┌──
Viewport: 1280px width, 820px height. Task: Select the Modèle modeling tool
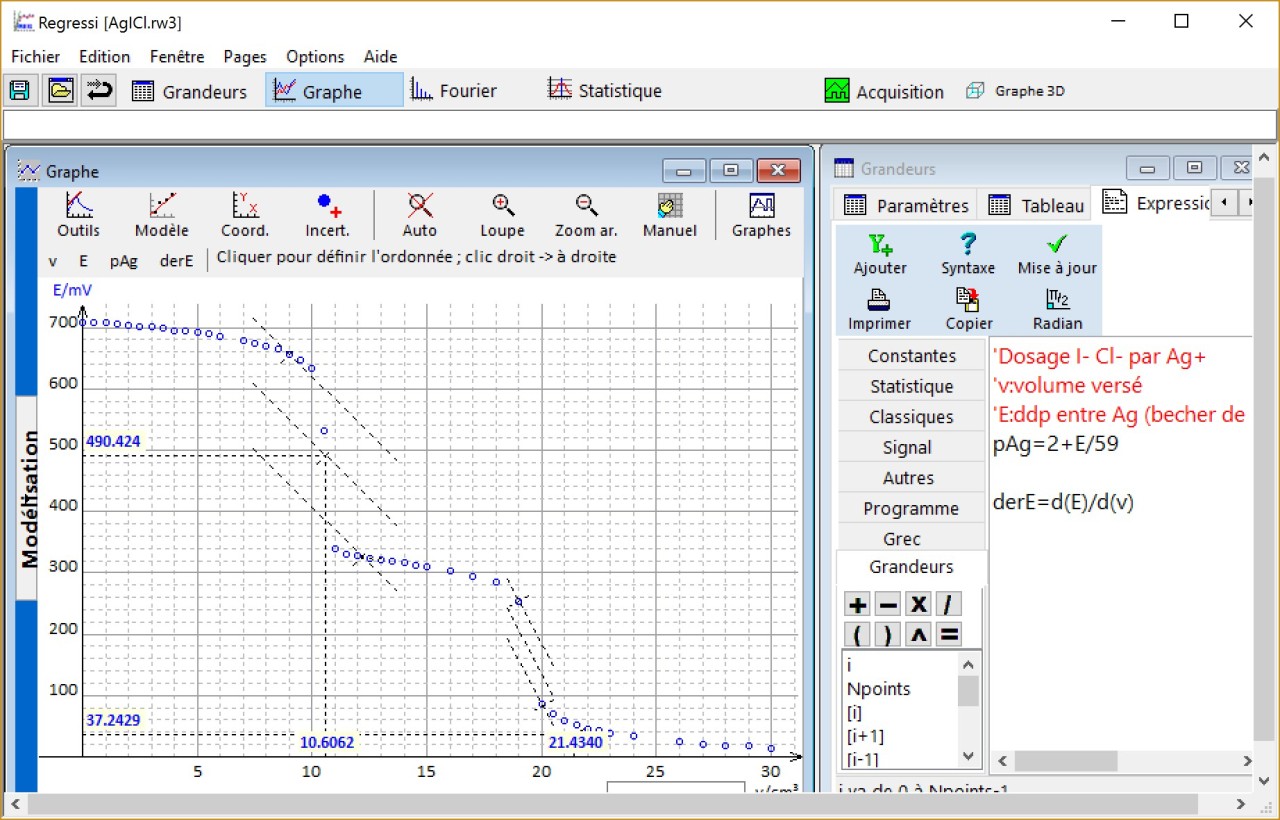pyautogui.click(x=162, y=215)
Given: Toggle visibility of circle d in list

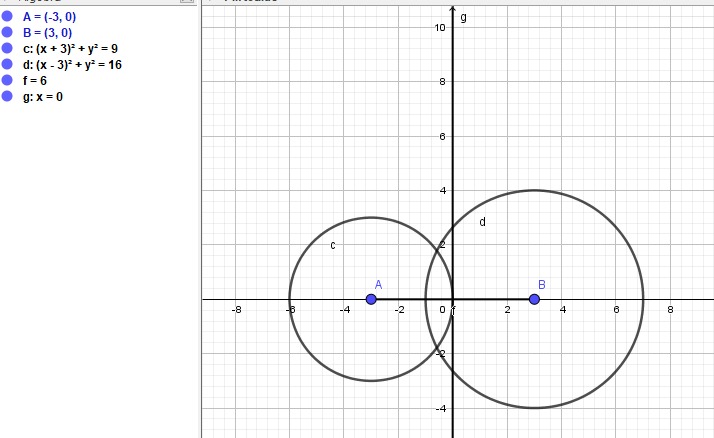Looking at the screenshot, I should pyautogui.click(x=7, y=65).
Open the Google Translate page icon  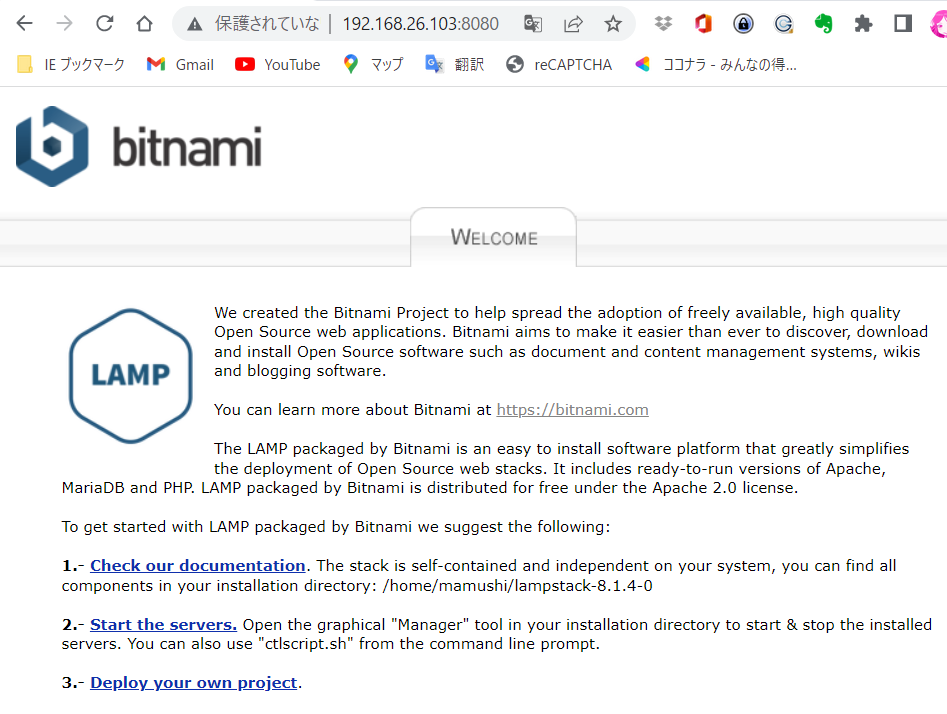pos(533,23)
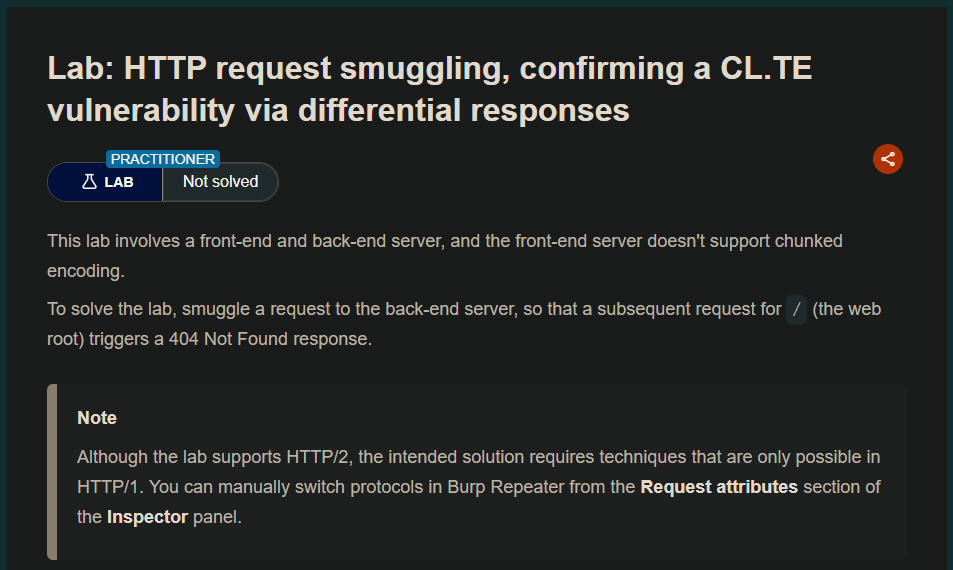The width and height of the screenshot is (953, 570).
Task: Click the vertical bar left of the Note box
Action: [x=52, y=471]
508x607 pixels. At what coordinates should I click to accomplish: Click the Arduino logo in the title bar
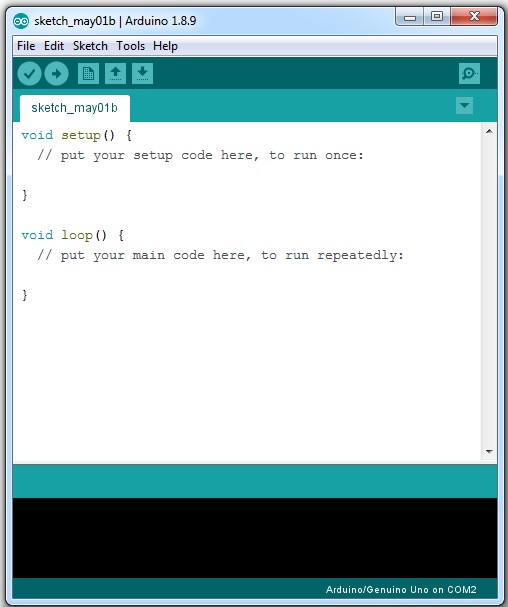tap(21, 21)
└──
┌──
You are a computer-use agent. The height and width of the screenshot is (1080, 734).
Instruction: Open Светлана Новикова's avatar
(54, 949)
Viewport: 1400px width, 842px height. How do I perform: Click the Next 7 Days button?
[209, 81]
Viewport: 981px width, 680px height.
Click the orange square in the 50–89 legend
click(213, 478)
└──
> _THE EXERCISE_: Copy the part of the records that opens with the line containing "Viewport: 981px width, 680px height." and closes with the line containing "click(213, 478)", swapping "orange" for "red" and changing nothing else.

> _WRITTEN RESPONSE_:
Viewport: 981px width, 680px height.
Click the red square in the 50–89 legend
click(213, 478)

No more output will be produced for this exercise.